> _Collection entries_
########

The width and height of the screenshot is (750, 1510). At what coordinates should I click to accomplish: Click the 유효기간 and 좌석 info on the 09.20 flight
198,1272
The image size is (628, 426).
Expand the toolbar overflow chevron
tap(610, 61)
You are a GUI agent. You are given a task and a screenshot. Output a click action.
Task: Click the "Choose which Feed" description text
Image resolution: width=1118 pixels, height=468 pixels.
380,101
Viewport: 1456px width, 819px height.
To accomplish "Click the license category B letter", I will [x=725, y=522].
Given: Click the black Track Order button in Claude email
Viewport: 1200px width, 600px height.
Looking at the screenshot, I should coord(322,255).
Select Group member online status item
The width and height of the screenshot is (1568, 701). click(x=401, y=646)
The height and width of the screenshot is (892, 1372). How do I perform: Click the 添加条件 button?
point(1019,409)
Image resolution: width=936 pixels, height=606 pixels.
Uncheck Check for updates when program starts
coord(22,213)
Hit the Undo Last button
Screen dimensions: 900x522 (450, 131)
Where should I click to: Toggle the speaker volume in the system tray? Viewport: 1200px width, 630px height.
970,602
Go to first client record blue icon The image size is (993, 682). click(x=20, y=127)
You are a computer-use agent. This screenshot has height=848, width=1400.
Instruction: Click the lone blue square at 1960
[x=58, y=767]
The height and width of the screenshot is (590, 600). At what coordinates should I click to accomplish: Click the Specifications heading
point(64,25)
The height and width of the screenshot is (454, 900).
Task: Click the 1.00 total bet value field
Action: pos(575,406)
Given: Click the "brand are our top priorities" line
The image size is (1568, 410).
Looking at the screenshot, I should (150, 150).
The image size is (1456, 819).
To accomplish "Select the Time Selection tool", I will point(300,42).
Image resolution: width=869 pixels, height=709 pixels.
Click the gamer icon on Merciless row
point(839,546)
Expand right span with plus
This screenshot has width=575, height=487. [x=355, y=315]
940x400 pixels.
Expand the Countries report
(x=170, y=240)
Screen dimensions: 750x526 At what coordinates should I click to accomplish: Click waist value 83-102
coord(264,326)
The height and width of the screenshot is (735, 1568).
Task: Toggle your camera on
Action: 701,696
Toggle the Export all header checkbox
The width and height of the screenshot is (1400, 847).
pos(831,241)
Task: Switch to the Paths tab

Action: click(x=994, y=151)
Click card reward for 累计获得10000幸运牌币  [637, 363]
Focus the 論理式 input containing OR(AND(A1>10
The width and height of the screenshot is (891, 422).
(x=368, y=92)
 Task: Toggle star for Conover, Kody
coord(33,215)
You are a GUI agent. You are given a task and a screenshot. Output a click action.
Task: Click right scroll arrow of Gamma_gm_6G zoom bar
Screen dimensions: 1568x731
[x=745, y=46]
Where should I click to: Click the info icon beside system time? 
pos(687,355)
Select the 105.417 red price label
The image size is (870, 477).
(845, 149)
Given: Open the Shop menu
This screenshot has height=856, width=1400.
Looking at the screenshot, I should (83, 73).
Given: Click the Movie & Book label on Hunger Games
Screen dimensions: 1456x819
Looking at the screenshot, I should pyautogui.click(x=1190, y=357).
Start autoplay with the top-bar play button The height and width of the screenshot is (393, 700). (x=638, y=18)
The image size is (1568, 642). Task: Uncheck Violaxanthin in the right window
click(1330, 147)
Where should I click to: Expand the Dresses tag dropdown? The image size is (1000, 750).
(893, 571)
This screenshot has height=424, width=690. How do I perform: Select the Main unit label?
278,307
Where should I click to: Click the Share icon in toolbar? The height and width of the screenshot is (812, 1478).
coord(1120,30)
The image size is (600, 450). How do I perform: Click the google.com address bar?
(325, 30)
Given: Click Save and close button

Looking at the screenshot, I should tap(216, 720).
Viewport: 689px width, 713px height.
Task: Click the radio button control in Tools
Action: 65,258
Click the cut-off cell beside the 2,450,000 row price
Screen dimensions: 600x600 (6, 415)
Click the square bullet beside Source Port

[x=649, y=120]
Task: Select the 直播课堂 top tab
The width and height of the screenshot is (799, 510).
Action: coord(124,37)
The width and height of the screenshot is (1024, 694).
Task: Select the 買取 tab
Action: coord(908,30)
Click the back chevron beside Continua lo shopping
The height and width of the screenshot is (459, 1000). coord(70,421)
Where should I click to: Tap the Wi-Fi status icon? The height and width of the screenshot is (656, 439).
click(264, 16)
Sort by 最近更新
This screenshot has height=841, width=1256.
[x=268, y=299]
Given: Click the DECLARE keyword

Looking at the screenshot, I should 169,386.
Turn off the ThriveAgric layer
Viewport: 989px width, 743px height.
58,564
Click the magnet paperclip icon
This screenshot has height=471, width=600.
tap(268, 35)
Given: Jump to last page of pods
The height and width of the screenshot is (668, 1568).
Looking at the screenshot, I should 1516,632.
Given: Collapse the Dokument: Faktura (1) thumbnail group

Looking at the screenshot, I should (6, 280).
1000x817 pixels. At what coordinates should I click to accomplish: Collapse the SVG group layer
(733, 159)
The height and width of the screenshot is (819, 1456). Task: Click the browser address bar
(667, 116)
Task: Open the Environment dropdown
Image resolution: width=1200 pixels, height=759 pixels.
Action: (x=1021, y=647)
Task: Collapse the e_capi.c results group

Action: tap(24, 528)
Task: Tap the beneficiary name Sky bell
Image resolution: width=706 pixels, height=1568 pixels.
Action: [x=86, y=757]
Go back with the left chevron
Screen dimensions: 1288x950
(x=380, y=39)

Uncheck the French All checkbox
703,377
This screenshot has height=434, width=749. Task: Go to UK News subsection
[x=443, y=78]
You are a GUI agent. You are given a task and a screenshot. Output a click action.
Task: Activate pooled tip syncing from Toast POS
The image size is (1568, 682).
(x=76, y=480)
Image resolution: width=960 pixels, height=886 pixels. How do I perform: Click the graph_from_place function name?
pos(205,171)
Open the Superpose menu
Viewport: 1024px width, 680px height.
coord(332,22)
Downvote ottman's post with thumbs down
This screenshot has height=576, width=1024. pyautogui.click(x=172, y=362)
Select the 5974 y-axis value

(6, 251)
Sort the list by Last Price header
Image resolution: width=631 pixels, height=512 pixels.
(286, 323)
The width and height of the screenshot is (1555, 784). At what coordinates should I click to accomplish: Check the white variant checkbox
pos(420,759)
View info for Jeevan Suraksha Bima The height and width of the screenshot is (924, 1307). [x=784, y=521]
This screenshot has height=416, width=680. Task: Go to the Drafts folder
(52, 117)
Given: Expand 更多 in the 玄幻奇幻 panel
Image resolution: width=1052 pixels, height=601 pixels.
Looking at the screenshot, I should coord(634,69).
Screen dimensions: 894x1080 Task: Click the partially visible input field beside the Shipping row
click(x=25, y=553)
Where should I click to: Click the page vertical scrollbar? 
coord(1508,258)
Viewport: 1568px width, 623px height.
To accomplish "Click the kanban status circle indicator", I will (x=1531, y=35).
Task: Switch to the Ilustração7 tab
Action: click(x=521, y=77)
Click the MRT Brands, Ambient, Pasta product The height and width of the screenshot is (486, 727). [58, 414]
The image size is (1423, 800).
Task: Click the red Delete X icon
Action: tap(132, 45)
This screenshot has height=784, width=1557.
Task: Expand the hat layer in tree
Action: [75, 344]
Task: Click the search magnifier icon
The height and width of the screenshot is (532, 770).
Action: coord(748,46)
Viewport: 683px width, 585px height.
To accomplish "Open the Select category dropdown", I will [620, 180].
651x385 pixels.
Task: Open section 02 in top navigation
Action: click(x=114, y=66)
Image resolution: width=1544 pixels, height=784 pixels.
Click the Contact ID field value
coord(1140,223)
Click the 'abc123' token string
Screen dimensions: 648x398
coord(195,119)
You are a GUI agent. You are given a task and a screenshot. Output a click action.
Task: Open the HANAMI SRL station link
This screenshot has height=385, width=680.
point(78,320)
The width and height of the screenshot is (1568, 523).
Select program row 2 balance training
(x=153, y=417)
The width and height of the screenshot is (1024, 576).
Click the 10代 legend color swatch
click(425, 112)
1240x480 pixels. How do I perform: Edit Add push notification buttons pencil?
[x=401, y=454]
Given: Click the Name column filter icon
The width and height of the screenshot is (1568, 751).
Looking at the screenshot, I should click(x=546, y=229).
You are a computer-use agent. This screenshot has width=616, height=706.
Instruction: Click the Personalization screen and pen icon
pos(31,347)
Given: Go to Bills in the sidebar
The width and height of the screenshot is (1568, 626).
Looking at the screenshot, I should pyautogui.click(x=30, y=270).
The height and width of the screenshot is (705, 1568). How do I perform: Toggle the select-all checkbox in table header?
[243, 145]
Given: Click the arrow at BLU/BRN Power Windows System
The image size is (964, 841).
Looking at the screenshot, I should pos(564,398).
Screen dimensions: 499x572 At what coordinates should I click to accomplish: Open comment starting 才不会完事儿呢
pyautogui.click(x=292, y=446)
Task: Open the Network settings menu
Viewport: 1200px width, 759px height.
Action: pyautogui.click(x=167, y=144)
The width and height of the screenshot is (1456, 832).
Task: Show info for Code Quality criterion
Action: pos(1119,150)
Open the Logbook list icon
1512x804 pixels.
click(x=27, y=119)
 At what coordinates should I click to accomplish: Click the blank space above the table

########

> _TASK_
Can you locate every line in the listing above that contains the word "blue" and copy each of those lines out in full?

> _SOLUTION TO THIS EXERCISE_
Go to first client record blue icon The image size is (993, 682). click(x=20, y=127)
Instruction: Click the lone blue square at 1960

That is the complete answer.